Many in Japan see weddings as a formal event that must be attended by as many family members, friends and co-workers as possible. At the party, bosses often give speeches, colleagues or friends stage performances, and families greet other guests.
But what if you've got no one to do that for you?
"We'll attend the wedding as your friend instead of your friend," Hiroshi Mizutani, who heads Office Agents in Tokyo, a company that rents out guests, told the reporters.
A traditional Japanese wedding at the Meiji shirne in Tokyo, April 27, 2002.
"Suddenly, a guest might not be able to make it. Or maybe you are concerned about the gap in the number of guests you have compared to your partner. Or, there are many temp workers these days and they may be uncomfortable inviting the boss."
For 20,000 yen ($200), Office Agents provides a staff member to attend the ceremony. For an additional 5,000 yen, that person can perform a song or a dance. Pitch in another 10,000 yen and that person can make a speech that would make you proud.
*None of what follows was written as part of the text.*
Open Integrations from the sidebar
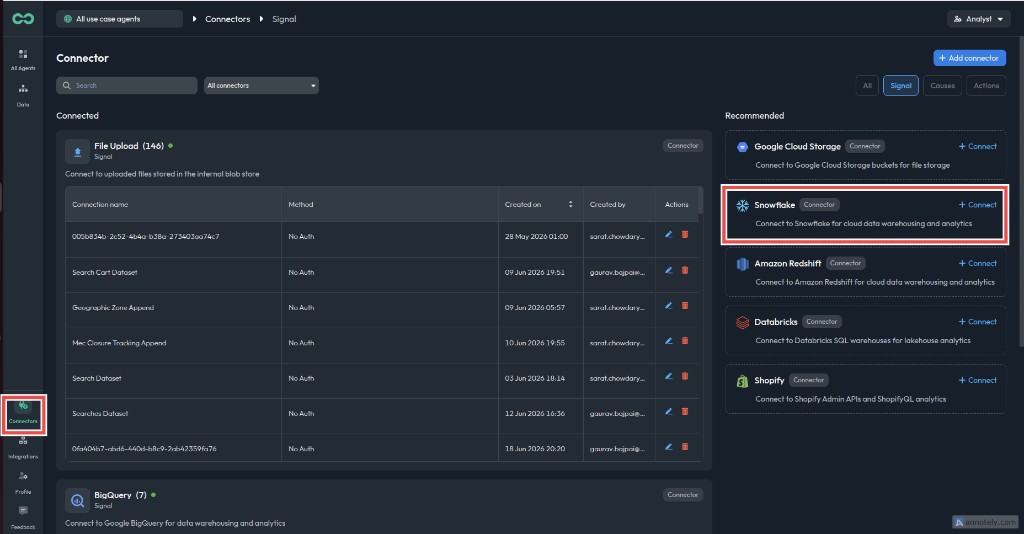This screenshot has height=534, width=1024. tap(23, 448)
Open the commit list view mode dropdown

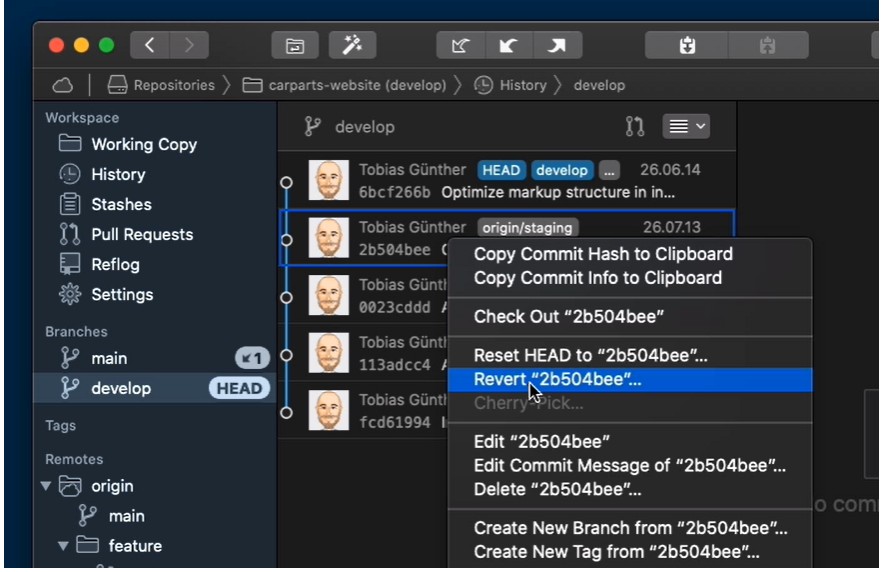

At one wedding, all 30 of the family, friends and coworkers of the groom were fakes, Mizutani said. This was the second marriage for the groom, who wanted to avoid inviting the same guests from the first wedding.Bangkok
The firm gets about 100 wedding requests per year and has some 1,000 fakes available for various occasions, including funerals and training seminars.
It even offers fake lovers to introduce to your family and stand-in secretaries for those that want to look important.
The key qualification for Office Agents' staff is that they do not stand out.
"What's important is that these are normal people... normal as in they are cheery and clean and look like they have regular jobs," Mizutani said.
Sometimes not even the marriage partner is aware.
"People are proud and they don't want to tell their partner that they do not have many friends," Mizutani said.
"The environment is so that people don't have anyone to invite. It may be that they are lonely and it may also be that the way people work are changing."